WHAT THE EXERCISE ASKS.
I need the lines from the one containing "Task: Choose the gear with arrows image icon" through the last line of the entries retyped exactly, with no pictures among them.

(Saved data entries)
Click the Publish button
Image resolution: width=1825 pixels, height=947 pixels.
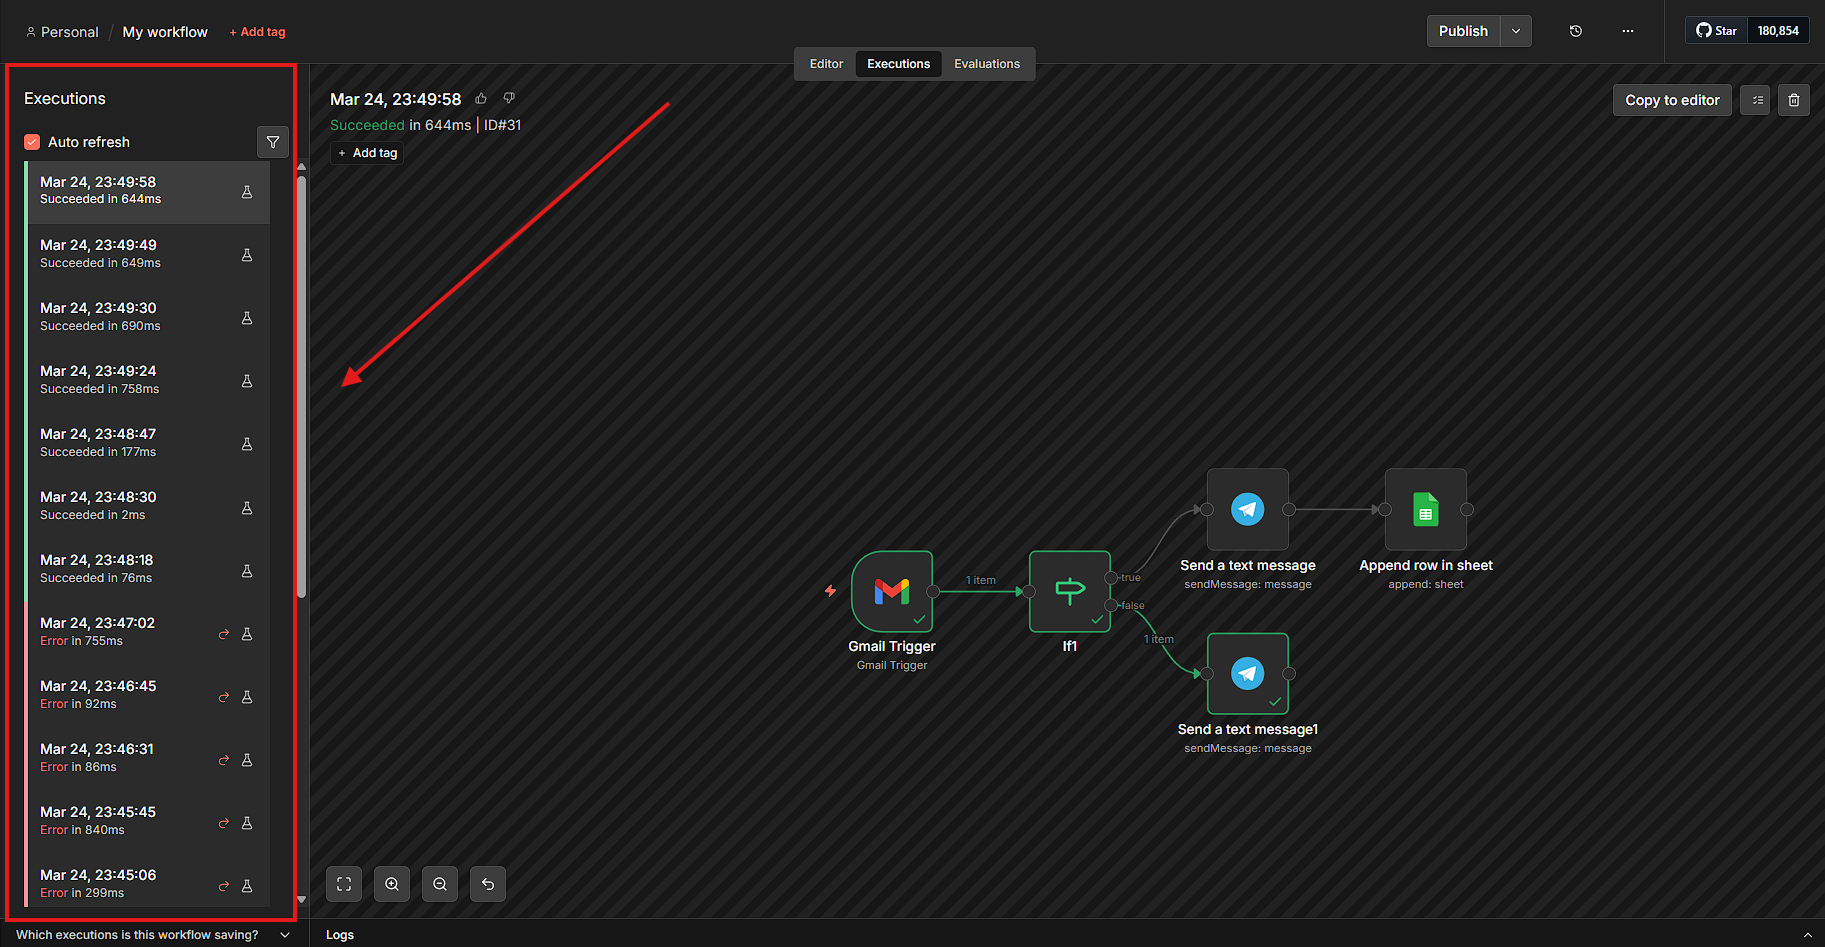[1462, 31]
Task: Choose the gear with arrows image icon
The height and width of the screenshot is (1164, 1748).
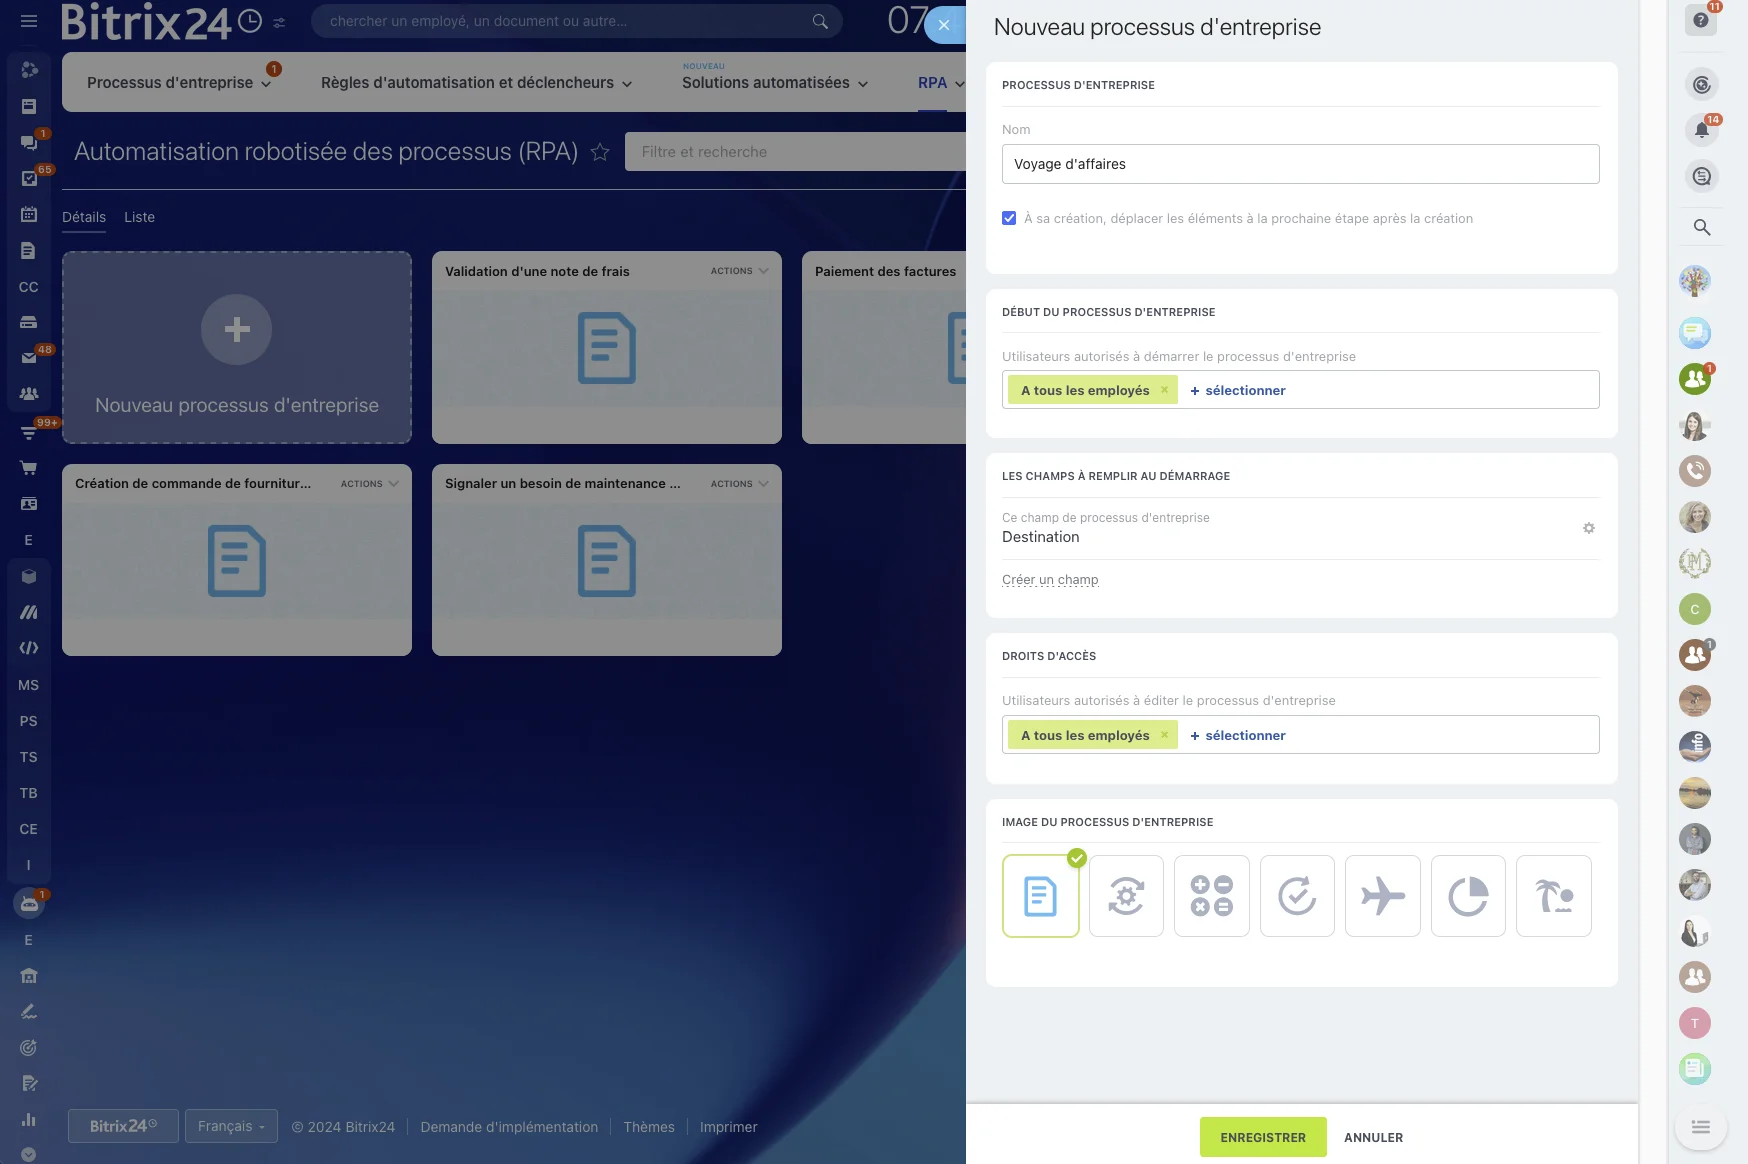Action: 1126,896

TASK RESPONSE.
Task: Choose the gear with arrows image icon
The height and width of the screenshot is (1164, 1748).
Action: 1126,896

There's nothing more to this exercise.